• READING TEXT:

21. An impeller assembly according to claim 20, wherein the rear portion of the leading leg and the trailing leg are generally planar.
22. An impeller assembly according to claim 20, wherein a second portion of the leading leg is generally parallel to a plane that is tangent to the outside surface of the sieve ring.
23. An impeller assembly according to claim 22, wherein the second portion is generally planar.
24. An impeller assembly according to claim 20, further comprising a stationary blade adjacent to the inner cylindrical surface of the sieve ring and in close proximity to the rotating blade.
25. An impeller assembly according to claim 20, wherein the sieve ring includes sizing holes, and wherein the sizing holes have a diameter of between about 1.3 cm and about 1.9 cm.
Description

This application claims the benefit of U.S. Provisional Application No. 60/363,679, filed on Mar. 12, 2002.

BACKGROUND OF THE INVENTION

1. Field of the Invention

The present invention is directed to an apparatus for disintegrating solid waste to form a pulp for disposal.

2. Description of the Related Art

Waste reduction systems such as solid waste pulpers have been in use for many years. One such system is disclosed in Altonji et al., U.S. Pat. No. 5,577,674, assigned to the assignee of this application, the disclosure of which is incorporated herein by reference. In typical systems such as that in U.S. Pat. No. 5,577,674, waste from a kitchen or another waste source is placed into a pulping tank partially filled with water. A cutting or grinding mechanism is installed near the bottom of the tank and usually includes a rotating impeller with attached rotating blades that periodically come into play with stationary blades attached to a sieve ring. A grinding motor rotates the impeller, causing the blades to grind the solid waste into a pulp of small particles and circulate the water and solids within the tank. Waste particles that are sufficiently small to pass through the sieve ring are discharged from the tank and away from the pulping unit to an extractor to remove water from the slurry. In close-coupled systems such as in U.S. Pat. No. 5,577,674, the force of the rotating blade and a set of pumping ears are used to move the slurry a short distance to the extractor. In many prior art pulping systems, a slurry pump having a separate drive from the grinding motor is used to pump the slurry to a remote extractor.

Traditionally, the pulping capacity, or how much waste a pulper can process in a given period of time, has been thought to depend on the size of the pulper's components, specifically, the pulping tank volume and the rotating blade diameter. If a large pulping capacity was needed, a large tank and a large rotating blade were provided.

The slurry is usually sent to a liquid extractor for drawing water out of the slurry and returning the extracted water to the tank. In some pulping systems, a portion of the extracted water, or “return water,” is directed to a feed tray where the solid waste is placed. The return water is used to flush the solids down the tray into the pulping tank.

Different downstream environments for pulpers and extractors are common in waste reduction systems. One is a close-coupled system, where the pulper and extractor are in close proximity to each other so that the slurry does not need to be pumped very far, usually a few feet or less, to reach the extractor. Another is a remote system where the pulper and extractor are not in close proximity and the slurry pump must move the slurry a much greater distance, as much as 100 feet or more.

It has been necessary for the pulping system to be designed depending on whether a close-coupled or a remote system will be used by a particular customer, and what type of pulping it will be used for. For example, two restaurants may order the same pulper and extractor, but place them in different configurations so that one restaurant has a remote system where the pulper and extractor might be 100 feet apart and the other has a close-coupled system that requires a pump with a much lower pumping capacity than the first restaurant. Different pumping capacities are needed in different pulping situations as well. One customer may need a system to pulp large amounts of heavy material so that the slurry pump or pumping ears are required to move more dense slurry than another customer who may not have as intense pulping needs.

• DATA:
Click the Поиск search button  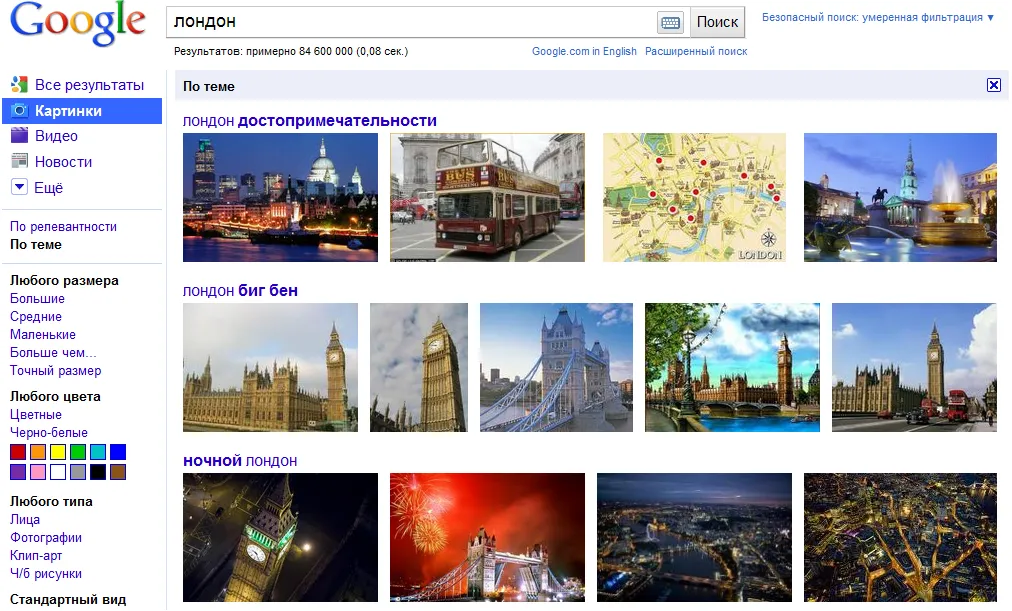(x=717, y=23)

• WORK REQUIRED:
Could you pick up the patent description of the solid waste pulper where it stops and write the next part?

• ANSWER TO THIS EXERCISE:
Because of varying customer needs like the above examples, a supplier typically has been required to maintain an inventory of pumps or pumping ears of various capacities so that the system will provide the desired flow rate for the anticipated slurry. In the above examples, the supplier would have to have an inventory with at least a high capacity slurry pump for the pulper of the first restaurant, and a low capacity slurry pump or set of pumping ears for the pulper of the second restaurant.

A problem that can occur with pulpers is the buildup of fibrous debris at the sieve ring or rotating blades. This buildup, also known as “bridging” or “logjamming,” can cause blockage of the sieve ring that can back up the pulping system which can have a negative impact on the pulping efficiency of the system.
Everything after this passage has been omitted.